Moray and 45,000 men defeated Mary with only 4,500.
Mary flees to England to seek help from Elizabeth I, who imprisons Mary in
various Keeps, Castles and Towers.

Queen Mary’s reign was in tatters when she escaped from Loch Leven Castle on 2 May 1568.  A week later she had gathered six thousand men willing to fight for her as she headed for the safety of her strong Dumbarton Castle, which Lord Fleming was holding for her. Lord James Stewart, her half-brother, recognized the security Dumbarton Castle would give her and moved his smaller, better-trained army to intercept. The forces confronted each other at Langside, then a village south-west of Glasgow, now a suburb. Few were killed during the forty-five minute confrontation which resulted in Mary’s followers fleeing the area. The Queen fled too, first to Dundrennan, then England.


Langside Battlefield Memorial

There seems to have been no hesitation about the course to be adopted after the escape. The heavy task of bringing the Scots to a sense of their duty was greatly lightened, and France must be anticipated in its fulfillment. Thomas Leighton was sent as messenger or ambassador to Queen Mary, with full and hearty instructions. If Queen Mary would accept of her sister's intervention, and agree to be guided by her, without seeking assistance from any foreign power, " she shall then be assured that we will have the principal regard to her state, so as her subjects may be reduced to acknowledge their duties without shedding of blood or trouble of her realm; and if they will not yield to reason by treaty or persuasion, we will give to her such aid as shall be requisite to compel them." There are some persuasive reasons given why the Queen of Scots should concur in the conclusion, that of all the potentates of Europe her neighbor the Queen of England is the one to whom it must naturally and justly fall to interpose, and bring the troubles of Scotland to a happy end; but no hint is dropped about the claim of homage. The bearer of these instructions did not find the queen to whom he was accredited. Her followers naturally looked around for some stronger position than Hamilton. Dunbar Castle had been acquired by the regent, and the Queen's party attempted to regain it, but failed. Dumbarton, held by the Lord Fleming, was the next recourse. It involved a march close by Glasgow; but as the queen's force was the larger of the two, it was resolved to take this risk. The Hamiltons have been blamed for recommending it with a treacherous purpose. It was a critical moment for the regent, but he decided that the best policy was to fight.

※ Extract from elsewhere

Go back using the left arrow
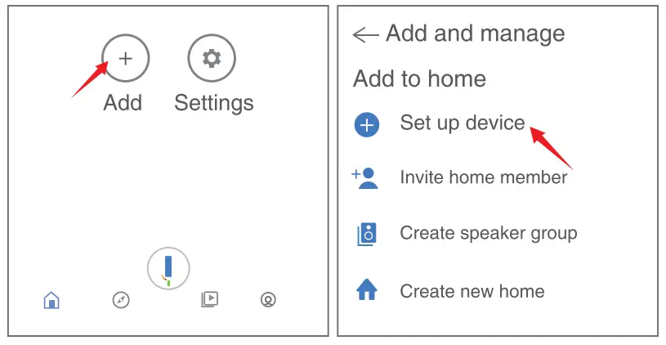 (364, 34)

The queen's force was estimated at 6000 men, the other at 4500. But Moray had a great preponderance of military capacity. He was himself a tried soldier in the home wars, and had others such to assist him, as Morton, Semple, Home, and Lindsay; further, he had Kirkcaldy of Grange, a leader of European renown, who had fought both at home and abroad. To him the regent confided duties like those of a modern aide-de-camp, with a wider discretion to act on his own judgment. On the 13th of May the queen's army began to march along the south bank of the Clyde towards Dumbarton. On a height about two miles southward from Glasgow stood, and still stands, the -village of Langside. A sight of this village, on a stroll from Glasgow, shows that in the question of forcing a passage from Hamilton to Dumbarton, the critical struggle must be here. It seems to have been then, as now, a cluster of houses on either side of the main road where it crosses a hill. We may at once judge that the queen was ill supported by military capacity when the post was not seized and held before she began her journey.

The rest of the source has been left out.